Patti’s paternal great-great grandfather, while unknown in her family oral history, still seemed from my research our most promising quest.
George R Decker (1833 – 1915) fought in the US Civil war with the 17th Pennsylvania Cavalry. A lifelong Pennsylvania farmer he fought through and survived three years of Calvary engagements in most of the battles of the Eastern campaign of the Civil War including Gettysburg.
I knew from his Civil War Veteran’s records that he was supposed to be buried in New Freedom Cemetery and after driving around the cemetery and then pushing and pulling Patti’s wheelchair through the tombstones and over many deceased, eureka! we found him .. and his wife, too.

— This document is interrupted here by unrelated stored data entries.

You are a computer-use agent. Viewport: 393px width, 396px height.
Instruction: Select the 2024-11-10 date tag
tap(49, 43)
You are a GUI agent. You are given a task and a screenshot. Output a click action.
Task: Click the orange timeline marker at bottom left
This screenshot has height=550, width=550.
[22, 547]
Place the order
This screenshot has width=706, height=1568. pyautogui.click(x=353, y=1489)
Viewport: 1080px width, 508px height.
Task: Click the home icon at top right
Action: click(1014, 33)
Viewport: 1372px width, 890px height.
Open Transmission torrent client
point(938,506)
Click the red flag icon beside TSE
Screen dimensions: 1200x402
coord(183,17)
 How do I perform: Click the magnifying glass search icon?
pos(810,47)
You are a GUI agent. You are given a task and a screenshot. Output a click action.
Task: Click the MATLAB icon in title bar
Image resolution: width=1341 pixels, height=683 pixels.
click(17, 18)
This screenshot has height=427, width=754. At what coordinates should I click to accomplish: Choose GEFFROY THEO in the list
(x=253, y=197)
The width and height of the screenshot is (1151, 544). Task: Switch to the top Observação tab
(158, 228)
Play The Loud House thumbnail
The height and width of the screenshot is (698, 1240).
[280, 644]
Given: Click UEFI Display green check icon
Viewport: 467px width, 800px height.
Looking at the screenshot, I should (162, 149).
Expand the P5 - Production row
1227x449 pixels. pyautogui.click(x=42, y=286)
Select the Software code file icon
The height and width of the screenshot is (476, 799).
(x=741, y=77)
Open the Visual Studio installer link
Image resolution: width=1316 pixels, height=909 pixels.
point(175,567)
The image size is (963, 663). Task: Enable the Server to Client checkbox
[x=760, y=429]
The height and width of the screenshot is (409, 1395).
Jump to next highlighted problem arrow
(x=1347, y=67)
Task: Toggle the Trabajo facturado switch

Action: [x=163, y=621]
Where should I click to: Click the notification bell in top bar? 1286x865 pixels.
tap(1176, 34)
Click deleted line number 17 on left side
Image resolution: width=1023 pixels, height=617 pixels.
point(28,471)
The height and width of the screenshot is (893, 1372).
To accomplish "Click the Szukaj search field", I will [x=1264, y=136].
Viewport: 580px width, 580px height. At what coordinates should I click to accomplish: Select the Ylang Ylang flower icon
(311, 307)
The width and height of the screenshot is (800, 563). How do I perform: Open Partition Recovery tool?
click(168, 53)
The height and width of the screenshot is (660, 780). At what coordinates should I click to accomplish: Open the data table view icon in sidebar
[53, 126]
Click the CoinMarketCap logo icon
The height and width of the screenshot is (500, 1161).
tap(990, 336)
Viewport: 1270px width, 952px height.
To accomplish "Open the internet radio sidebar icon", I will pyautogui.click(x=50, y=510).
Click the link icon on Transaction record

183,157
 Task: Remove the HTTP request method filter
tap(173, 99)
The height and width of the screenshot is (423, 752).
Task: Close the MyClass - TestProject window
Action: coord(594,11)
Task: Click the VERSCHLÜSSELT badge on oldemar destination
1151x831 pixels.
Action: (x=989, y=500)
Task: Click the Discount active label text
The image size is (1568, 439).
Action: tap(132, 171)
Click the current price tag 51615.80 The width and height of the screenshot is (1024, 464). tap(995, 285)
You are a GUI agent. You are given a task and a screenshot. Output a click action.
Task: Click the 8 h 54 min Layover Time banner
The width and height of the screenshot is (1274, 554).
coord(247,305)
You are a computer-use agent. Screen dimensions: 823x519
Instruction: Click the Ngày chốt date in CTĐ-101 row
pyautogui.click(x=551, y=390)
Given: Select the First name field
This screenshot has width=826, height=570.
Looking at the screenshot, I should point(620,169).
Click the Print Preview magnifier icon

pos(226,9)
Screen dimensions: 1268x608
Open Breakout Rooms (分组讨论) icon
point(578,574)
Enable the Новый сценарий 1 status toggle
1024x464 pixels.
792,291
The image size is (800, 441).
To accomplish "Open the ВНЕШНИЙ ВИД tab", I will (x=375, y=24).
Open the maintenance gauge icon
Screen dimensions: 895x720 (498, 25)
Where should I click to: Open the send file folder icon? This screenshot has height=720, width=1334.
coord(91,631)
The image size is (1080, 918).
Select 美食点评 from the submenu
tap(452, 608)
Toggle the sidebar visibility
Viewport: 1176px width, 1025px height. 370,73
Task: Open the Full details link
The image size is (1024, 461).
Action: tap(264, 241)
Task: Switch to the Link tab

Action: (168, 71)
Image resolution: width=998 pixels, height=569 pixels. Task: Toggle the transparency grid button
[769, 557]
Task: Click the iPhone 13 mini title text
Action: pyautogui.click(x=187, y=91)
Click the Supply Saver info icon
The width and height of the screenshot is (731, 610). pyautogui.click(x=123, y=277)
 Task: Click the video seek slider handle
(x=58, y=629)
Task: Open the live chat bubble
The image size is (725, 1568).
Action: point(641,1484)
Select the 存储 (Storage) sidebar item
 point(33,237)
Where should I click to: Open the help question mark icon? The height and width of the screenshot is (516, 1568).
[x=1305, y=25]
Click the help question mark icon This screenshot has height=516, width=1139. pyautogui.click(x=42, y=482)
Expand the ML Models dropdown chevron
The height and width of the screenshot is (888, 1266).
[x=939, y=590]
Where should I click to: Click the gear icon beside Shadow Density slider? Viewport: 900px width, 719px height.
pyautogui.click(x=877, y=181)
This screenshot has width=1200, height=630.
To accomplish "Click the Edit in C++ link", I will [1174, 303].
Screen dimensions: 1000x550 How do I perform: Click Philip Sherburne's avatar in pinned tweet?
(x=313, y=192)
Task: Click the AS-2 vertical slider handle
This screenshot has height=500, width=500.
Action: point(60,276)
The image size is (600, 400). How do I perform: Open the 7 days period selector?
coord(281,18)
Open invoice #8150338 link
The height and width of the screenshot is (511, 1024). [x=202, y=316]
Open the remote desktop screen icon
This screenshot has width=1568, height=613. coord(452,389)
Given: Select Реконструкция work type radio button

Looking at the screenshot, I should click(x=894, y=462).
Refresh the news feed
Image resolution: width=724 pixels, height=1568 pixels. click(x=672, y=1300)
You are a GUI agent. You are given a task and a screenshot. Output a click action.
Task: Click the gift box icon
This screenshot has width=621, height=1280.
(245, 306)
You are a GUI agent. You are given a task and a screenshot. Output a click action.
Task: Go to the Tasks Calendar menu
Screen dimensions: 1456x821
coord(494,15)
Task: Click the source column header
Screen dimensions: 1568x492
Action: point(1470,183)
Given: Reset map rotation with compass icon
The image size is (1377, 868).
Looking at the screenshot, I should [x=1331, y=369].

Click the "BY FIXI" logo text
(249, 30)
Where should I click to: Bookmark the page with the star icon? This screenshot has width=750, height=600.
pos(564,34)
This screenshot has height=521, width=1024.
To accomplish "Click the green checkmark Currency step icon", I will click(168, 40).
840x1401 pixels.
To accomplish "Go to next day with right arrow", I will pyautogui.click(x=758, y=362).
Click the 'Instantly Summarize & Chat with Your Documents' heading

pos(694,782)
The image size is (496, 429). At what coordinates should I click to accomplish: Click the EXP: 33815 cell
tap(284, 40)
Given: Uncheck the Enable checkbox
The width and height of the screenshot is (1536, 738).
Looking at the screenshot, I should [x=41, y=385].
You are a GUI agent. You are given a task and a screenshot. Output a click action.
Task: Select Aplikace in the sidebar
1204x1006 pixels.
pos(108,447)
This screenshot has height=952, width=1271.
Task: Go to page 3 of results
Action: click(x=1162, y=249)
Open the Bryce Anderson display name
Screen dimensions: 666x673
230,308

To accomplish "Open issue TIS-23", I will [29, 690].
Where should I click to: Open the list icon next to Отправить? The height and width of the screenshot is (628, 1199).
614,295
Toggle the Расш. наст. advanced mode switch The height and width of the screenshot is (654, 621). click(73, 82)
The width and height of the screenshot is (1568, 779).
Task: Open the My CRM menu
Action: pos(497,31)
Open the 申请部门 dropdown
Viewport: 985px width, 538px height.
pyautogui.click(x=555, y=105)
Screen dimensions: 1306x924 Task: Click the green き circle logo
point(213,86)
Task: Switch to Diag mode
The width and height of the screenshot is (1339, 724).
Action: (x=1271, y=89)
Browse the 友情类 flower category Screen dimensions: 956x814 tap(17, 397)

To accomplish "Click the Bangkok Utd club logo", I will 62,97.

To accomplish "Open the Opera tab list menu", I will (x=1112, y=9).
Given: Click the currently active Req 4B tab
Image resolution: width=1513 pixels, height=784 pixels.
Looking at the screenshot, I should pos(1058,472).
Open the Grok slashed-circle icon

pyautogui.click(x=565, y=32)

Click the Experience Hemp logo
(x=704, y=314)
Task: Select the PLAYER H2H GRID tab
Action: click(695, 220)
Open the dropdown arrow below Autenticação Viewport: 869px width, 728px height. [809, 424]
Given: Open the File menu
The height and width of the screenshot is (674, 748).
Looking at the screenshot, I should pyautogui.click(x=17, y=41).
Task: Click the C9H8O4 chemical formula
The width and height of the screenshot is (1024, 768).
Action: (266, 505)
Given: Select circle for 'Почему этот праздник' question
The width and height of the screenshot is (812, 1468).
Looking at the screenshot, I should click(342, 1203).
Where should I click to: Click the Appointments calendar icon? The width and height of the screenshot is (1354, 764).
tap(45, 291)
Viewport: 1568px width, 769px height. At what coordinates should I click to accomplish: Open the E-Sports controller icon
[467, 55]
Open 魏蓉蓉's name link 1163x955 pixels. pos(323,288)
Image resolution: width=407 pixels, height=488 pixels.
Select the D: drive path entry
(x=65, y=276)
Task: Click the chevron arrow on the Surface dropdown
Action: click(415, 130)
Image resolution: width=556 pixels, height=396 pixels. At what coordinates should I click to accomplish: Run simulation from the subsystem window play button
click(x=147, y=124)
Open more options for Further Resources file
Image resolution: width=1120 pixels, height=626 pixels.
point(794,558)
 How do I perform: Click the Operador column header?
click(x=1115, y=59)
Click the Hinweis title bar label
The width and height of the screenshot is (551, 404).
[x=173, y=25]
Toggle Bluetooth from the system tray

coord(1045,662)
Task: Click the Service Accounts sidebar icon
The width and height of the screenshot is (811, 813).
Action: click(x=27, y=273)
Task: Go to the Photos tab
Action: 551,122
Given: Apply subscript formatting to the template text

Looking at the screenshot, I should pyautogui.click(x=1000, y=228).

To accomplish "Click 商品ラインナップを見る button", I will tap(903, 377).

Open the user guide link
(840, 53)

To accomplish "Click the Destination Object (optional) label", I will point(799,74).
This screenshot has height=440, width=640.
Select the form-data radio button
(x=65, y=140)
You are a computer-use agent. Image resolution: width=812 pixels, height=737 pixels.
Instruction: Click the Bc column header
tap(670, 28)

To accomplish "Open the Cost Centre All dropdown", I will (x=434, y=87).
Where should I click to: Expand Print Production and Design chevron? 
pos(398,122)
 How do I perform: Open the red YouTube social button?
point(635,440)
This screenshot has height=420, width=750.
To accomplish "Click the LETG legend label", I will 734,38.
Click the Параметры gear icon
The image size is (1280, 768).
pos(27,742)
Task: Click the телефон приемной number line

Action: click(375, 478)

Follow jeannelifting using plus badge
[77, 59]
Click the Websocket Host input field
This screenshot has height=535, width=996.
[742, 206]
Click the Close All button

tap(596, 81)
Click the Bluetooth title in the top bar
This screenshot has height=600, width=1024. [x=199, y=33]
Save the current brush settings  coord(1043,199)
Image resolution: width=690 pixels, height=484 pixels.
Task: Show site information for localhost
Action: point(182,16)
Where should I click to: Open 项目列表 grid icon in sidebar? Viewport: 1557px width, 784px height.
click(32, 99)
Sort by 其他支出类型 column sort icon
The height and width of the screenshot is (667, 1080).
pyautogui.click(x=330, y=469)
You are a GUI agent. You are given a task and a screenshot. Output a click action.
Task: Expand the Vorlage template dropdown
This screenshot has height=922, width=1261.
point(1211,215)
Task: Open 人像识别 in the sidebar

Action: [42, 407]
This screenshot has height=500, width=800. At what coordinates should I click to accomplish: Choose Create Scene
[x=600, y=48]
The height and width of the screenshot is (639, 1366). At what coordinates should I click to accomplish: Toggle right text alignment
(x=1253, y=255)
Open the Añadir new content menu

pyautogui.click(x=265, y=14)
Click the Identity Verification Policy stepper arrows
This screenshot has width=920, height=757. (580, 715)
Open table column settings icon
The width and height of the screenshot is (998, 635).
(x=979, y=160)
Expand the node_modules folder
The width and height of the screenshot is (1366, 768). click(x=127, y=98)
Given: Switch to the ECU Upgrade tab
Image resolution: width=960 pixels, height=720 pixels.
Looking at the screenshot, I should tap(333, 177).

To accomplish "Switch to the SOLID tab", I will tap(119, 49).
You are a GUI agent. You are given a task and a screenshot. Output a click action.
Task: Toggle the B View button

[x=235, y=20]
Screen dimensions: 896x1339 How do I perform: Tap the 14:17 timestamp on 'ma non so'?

We had brought along a picnic basket and bottles of ice water. ‘Real feel’ temps of 94˚F (34.4˚C) were not Multiple Sclerosis friendly but by frequently applying a frozen bottle of ice water to the back of Patti’s neck, it worked like her personal air conditioning … and our air conditioned wheelchair van was nearby if needed.
To our pleasant surprise and as if conjured up by some ‘Americana’ movie set to complete our picnic, a 'small town America' Memorial Day program was being set up in the cemetery. People soon began to walk by us carrying folding chairs and coolers, scouts had flags and flowers. A small local brass band began to play military songs through the years.
Still hangin’ out with George and Lydia, soon we found ourselves laughing and singing along to snippets from songs such as “It’s a Grand Old Flag”.
As the band finished their tribute to the Civil War including both Battle Hymn of the Republic and Dixie it was a perfect time for us to say goodbye.
What more can you say to a guy who had actually been at Appomattox Courthouse when the Civil War ended … except thank you.